Wednesday, June 22, 2005

If My Home Is Invaded, Can I Shoot Back?

Over two years ago, the United States, under the leadership of a semi-literate and inarticulate, vainglorious and rigid, near-psychotic leadership and against the loudly proclaimed consensus of the rest of the civilized world, brutally invaded a sovereign foreign nation on the other side of the planet.

This foreign nation, Iraq, a former ally and recipient of American foreign aid dollars, had suddenly been proclaimed, based on fabricated evidence, “evil” and its leadership no longer worthy of existence. Further, on the basis that it owned valuable national resources that American corporations coveted, namely vast reservoir of crude oil, a National Emergency was declared by Executive Order 13303. Iraq’s cities were firebombed and laid waste and its citizens arbitrarily arrested or shot. A set of US stooges, including an indicted criminal, were installed in a puppet government after mock elections in which the electorate had no inkling as to who the candidates were until the very day of the elections. And, as amazing as it is to any rational human being, when the populace of that sovereign nation picked up arms and resisted that invasion and its resulting make-believe government, its citizens were proclaimed “insurgents” and “terrorists” and imprisoned, disappeared or “rendered. “

Leaving aside the sacking of the national treasury that this occupation is costing our country, the escalating animosity of the American people against its own government, the shredding of our Bill of Rights as an expediency in the “war on terror” and the transformation of the US’s persona into that of a rogue nation, the question has been raised, do these poor souls have the right to resist that occupation?

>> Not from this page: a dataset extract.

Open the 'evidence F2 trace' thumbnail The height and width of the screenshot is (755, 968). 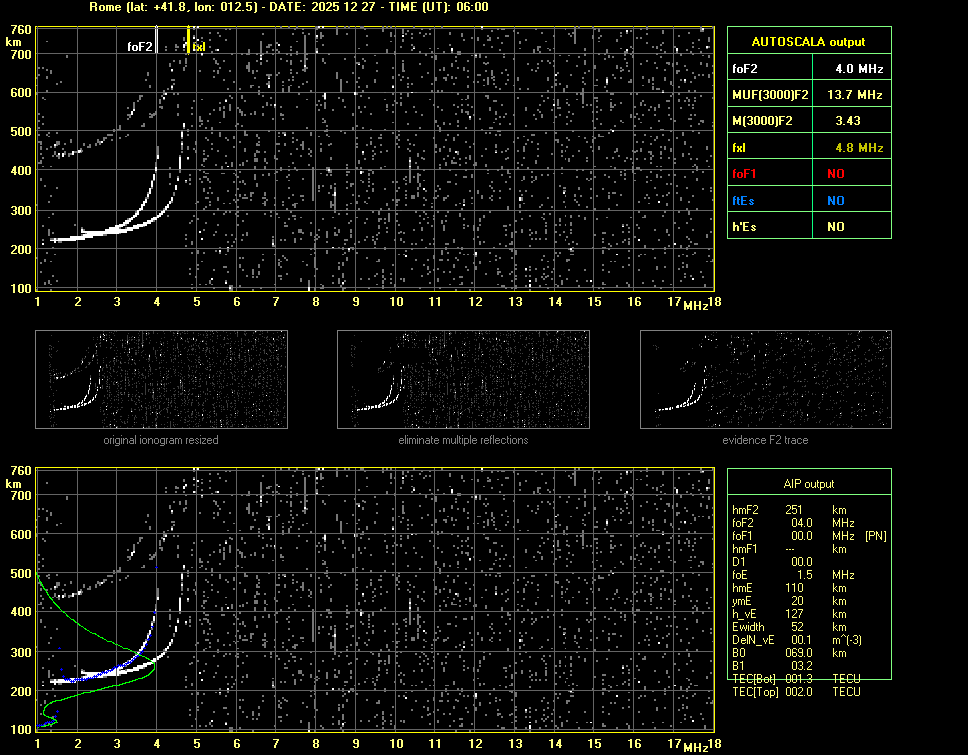tap(766, 379)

In an ordinary world, in a universe in which rationally prevailed, this question should not even have to be asked, but we apparently are not living in rational times, at least for this generation, ignorant as it is of world, that is to say, human history, and displaying an appalling lack of compassion. The sad fact of the matter is that arrogance and strength of arms have predominated in human affairs since the very beginning, when homo sapiens first encountered others who just happened to be standing too close to resources that the tribe wanted. They got wiped out. The entire history of the human race bears witness to this core fact.

Now the neo-conservatives have repackaged this human peculiarity into a philosophy, a mission and published their credo to the world. The United States is in the process of carrying out that mission, and woe to anyone who stands in the way. Astonishingly, even so-called American patriots and pundits have bought into this triumphal mission.

This mission, repackaged in fancy words and obfuscation, has as its primary goal the guardianship, nay, the ownership, of all the world’s most valuable resources, from it’s gold to it’s grain to it’s oil and to it’s to intellectual property rights. As an example of the latter, the neo-cons and their fellow travelers have usurped the English language, and in an Orwellian twist of logic, magically transformed reality into a place where failure is “mission accomplished,” quisling governance is “democracy,” hard-won international law is “quaint,” and dubbed persons who would resist their program as “insurgents” and “terrorists.”

Still, the magic wasn’t good enough to prevent the emergence of the smoking gun that reveals the cynical planning that went into this war for resources. This neo-con program has failed in its justification of this war for natural resources and yet the war goes on.

Not everyone agrees that this is the case, however, including almost all of the pundits and many so-called progressives, and, in their slippery grasp of reality, they wonder if in fact the Iraqi people have a right to their own resources, and whether they can justifiably defend their property, their homes, and not incidentally, their freedom.

So, the Question: does an invaded population have a right to defend itself against an aggressor? More specifically, do the Iraqis have a right to attempt to repel the American occupying army?

Well, do they?

Concepts in this article, in no particular order:

Self defense


Property rights/ownership of natural resources

Propaganda/deliberate misuse of language

Magic and misdirection

Hostile invasions

Misuse of government funds/national bankruptcy

Puppet governments




Executive orders




New American Century

Global capitalism

Personal responsibility


If you are unfamiliar with any of these terms, try Google. You might be surprised at the results. And it's free.